Tuesday, May 10, 2016

No Selfie Awareness

First appeared on Blogcritics.

self1-cnn
I see it all the time in the most unusual places – someone stopping to take a selfie. Sometimes it is a dangerous situation like the edge of a subway platform or a street corner with buses and trucks whizzing by. I am amazed by the general lack of concern regarding personal safety in an effort to capture one’s image for some purpose – perhaps it is a chronicle of life as it unfolds but in some cases it could be as life ends, and that’s rather disturbing.

According to Merriam Webster Collegiate Dictionary, self-awareness is “knowledge and awareness of your own personality or character” that one would suspect comes from some kind of introspection. On a deeper level it should allow people to understand themselves better through self-study of their behavior, feelings, and beliefs.

“Selfie-awareness” is a completely different thing. The drive to take one’s photo in every possible daily situation seems the antithesis of self-awareness. There is no introspection involved in taking a selfie, especially in totally awkward or inappropriate situations (like taking one at a funeral or in the bathroom).

self2-foxnewsConsider the story of Deanna Pilling, a Manhattan mother who traveled to Utah State University to pick up daughter Mckenna after she completed her freshman year at the school. Wanting to surprise the girl in a novel way, Deanna went into her dorm room and took a selfie while lying on the girl’s bed. Unfortunately, Deanna was in the wrong room causing much embarrassment for her daughter.

Why you may ask would this woman find a need to take this picture and send it? Mckenna (apparently not that embarrassed) tweeted the photo and it has now gone viral – but there was obviously not an ounce of thought process involved here, proving that selfie-awareness is obliviousness at its nadir.
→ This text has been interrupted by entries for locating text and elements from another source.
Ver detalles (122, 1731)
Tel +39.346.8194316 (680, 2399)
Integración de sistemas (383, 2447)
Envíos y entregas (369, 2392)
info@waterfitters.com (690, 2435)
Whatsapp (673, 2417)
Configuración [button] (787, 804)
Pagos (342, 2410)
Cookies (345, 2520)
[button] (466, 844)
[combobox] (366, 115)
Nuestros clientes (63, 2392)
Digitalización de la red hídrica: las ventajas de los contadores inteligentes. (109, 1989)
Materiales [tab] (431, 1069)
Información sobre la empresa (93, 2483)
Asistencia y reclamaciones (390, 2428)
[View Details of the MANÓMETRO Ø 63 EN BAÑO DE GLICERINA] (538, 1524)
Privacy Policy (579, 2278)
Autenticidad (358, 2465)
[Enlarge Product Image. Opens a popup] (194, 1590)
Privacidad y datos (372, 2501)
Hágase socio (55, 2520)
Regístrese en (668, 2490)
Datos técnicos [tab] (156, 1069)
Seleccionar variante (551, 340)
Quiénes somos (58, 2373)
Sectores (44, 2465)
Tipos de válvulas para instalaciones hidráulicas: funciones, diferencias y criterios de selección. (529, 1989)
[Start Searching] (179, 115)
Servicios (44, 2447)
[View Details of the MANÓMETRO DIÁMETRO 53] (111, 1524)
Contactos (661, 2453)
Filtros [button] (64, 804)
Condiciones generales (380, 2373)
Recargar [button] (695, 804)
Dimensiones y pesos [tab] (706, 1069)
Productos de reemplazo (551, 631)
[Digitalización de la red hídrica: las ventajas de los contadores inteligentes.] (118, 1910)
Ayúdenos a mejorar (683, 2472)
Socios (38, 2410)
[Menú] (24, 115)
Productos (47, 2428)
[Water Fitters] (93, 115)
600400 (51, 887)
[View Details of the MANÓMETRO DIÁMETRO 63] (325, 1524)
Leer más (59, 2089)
We have seen all kinds of selfies over the years, many from celebrities that are confounding because we wonder why these over exposed individuals crave even more exposure. How many times do we need to see Kim Kardashian in various states of undress? At this point it has gone beyond selfie-awareness to perhaps self-obsession, but Kim is not alone. The whole world it would seem is now consumed with the selfie.

According to Forbes Magazine citing a United Nations report, 7 billion people on this planet now have cell phones – more than those 4.5 billion with access to flushing toilets. This means more people can take a selfie than those who can take a comfort break on a toilet bowl. Obviously, communication seems to be more important than sanitation for a great many individuals.

How many of those 7 billion are taking selfies everyday can only be estimated, but judging from what I see on a daily basis here in New York, there must be billions and billions of images being snapped all over the globe. New York is a major tourist destination, but the locals are just as guilty as visitors of taking selfies all over the city.

While we are more connected than ever through phones that can track our every movement and then broadcast it across the planet, there seems to be an increasing distance among people. We walk around looking at our phones instead of talking to people. We sit in parks and on beaches staring down at our devices instead of looking at the view. In restaurants people are checking their phones constantly instead of engaging in a discussion with their dining companions. Even in my own home I have been watching TV and turn to notice everyone else looking at a device instead of what’s on the screen, never mind turning everything off and having an actual conversation.

At this point the selfie has become a liability. Our desire to chronicle everything – and sometimes it seems truly to be everything – has taken us to a place of emotional oblivion. While wanting to capture every moment we have lost the ability to appreciate the seconds, minutes, and hours of our lives in a tangible way.

Instead of sending a selfie of you eating a slice of pizza, why not put the camera down and enjoy eating it. Forget the selfie standing in front of the ocean; turn around, breathe the air, and appreciate the beautiful view. By wanting to show the world everything we are doing we are diminishing it; the story we hope to tell is reduced to images that in the end mean nothing, fractals of our lives that add up to nada.

author5I have been guilty of taking a selfie here and there, but in the end they are no doubt like most selfies – deleted by the receiver, multiplied images that inevitably have a factor of zero. Guaranteed that is the fate of most selfies, except ones like the one tweeted by Mckenna Pilling, and then they go viral and become part of the vast unwashed sea of infamous selfies that will be eventually forgotten as well.

I am not sure where the world is going in 2016, but selfie awareness tends to make me think the picture is no longer worth a thousand words. If that is the case, selfies have been even more detrimental to the world than we can even imagine.